Middlewares will be added in the future, the team already said they plan to do it.

But remember that middlewares will only prevent code duplication, if two loaders run in different request the middleware will run twice too.

And you can build your own middleware using high order functions.

function withAuth(loader: LoaderFunction) {
  return async (args) => {
    // do auth check here
    return loader(args)
  }
}

export const loader = withAuth(async ({ request }) => {
  // write code here
})

[discoverlance-com]

Thanks, yes I wanted to write this but then what about the module side effects due to high order functions? I know it's only documented on remix and not react router v7, but I think it also applies right? (https://remix.run/docs/en/main/guides/constraints#higher-order-functions)

Unless react router v7 approached it differently and it does not affect it. If module side effects with HOFS are still an issue, I am not sure how to circumvent it. It's a bit confusing how HOFs also lead to module side effects. Or can I still do it if I place my other auth checks in functions as below?

import { authorizeUser, requireUser, validateAccess } from '@/auth/checks.server'

function withAuth(loader: LoaderFunction) {
  return async (args) => {
     // do auth check here
    await requireUser(); 

    await authorizeUser();

    await validateAccess();
    
    return loader(args)
  }
}

export const loader = withAuth(async ({ request }) => {
  // write code here
})

[sergiodxa]

That was a thing in Remix with the Classic Compiler, with Vite it's not an issue anymore, and RR also uses Vite so it's safe there.
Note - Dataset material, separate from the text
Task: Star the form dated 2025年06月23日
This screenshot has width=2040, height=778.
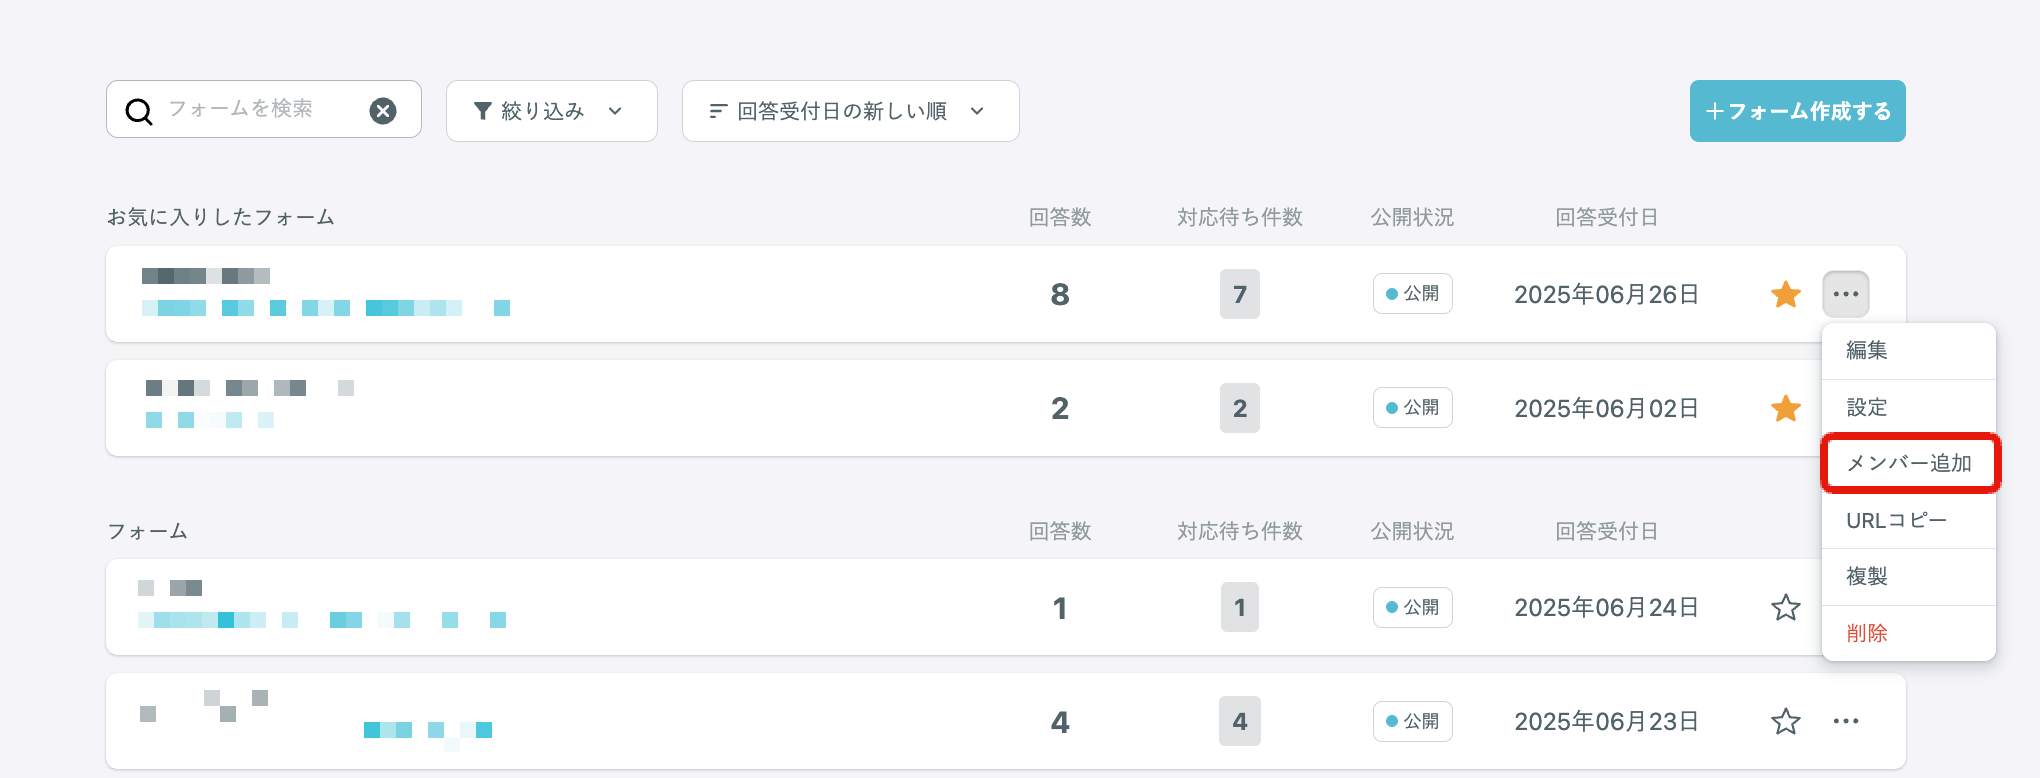Action: click(x=1786, y=721)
It's a bit confusing how HOFs also lead to module side effects

The problem is that a HOF is executing a function at runtime, the compiler didn't have a way to know that function didn't caused a side effect that other part of the module depended on, so the only safe thing to do was to leave the code there just in case

Imagine you have this HOF

let authenticated = false

function withAuth(loader) {
  return (args) => {
    authenticated ||= await authenticate(args)
    return loader(args)
  }
}

export const loader = withAuth(async (args) => {
  console.log(authenticated)
})

export default function Component() {
  if (authenticated) return <h1>Authenticated</h1>
  return <h1>Not authenticated</h1>
}

The HOF cause a side effect there by updating that module-level variable, because the compiler had no way to know if the HOF caused a side effect or not it keep the HOF call.
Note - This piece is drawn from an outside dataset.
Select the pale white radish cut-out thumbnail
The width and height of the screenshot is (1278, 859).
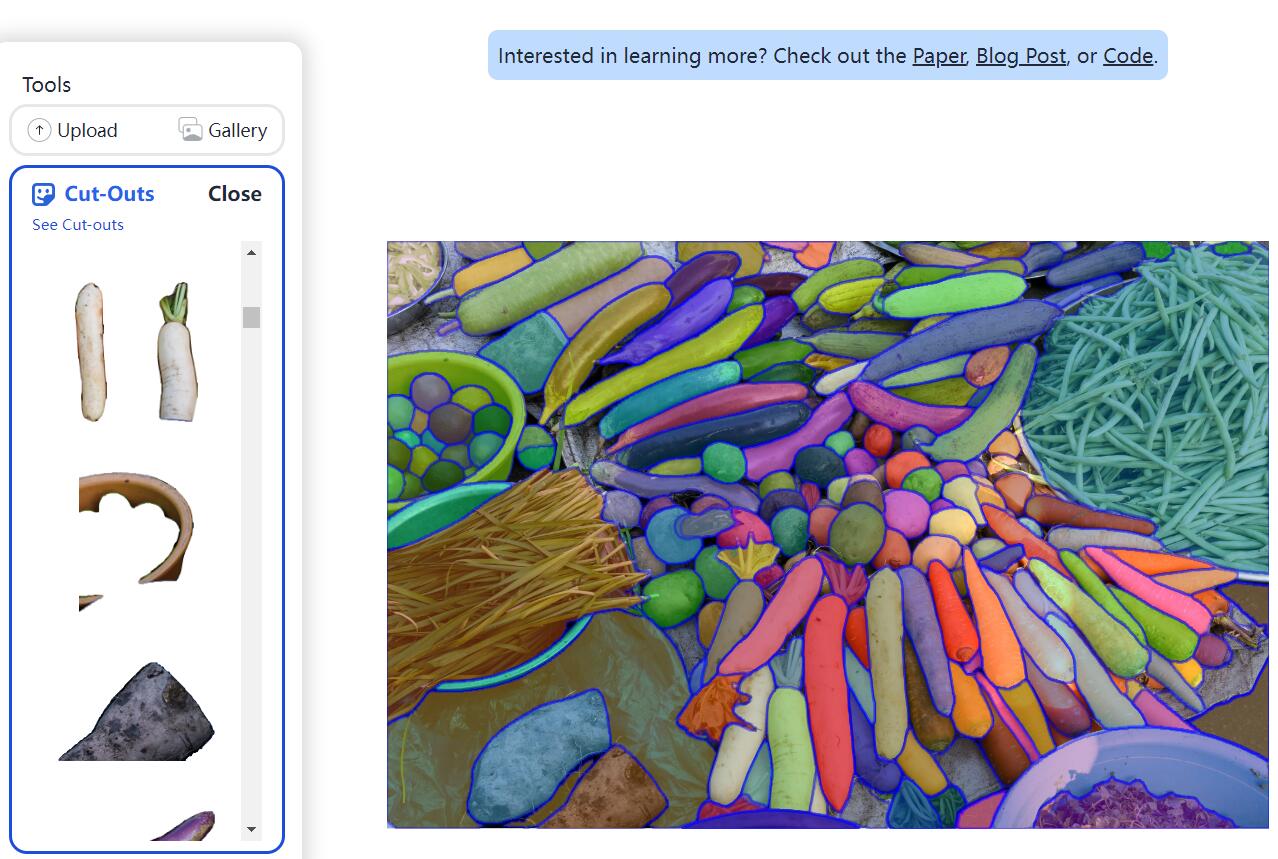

But Vite instead just remove the whole export from the client bundle, this means that it's safe to use a HOF that doesn't cause a side effect because Vite will just remove it regardless if it cause a side effect or not.

[discoverlance-com]

This is brilliant. Thanks very much for your explanation. Looks like I will go for HOFs where I have to do multiple checks.

[michaeljblum]

Thanks greatly for your so helpful responses here and elsewhere @sergiodxa - I recently moved from Next to RRv7 framework mode - been meaning to switch to Remix for closer integration with some Cloudflare stuff for a project, and thought why not use the latest.

Been really enjoying RRv7 but the docs are very undercooked relative to more mature frameworks. I found your blog through your replies here - super helpful stuff!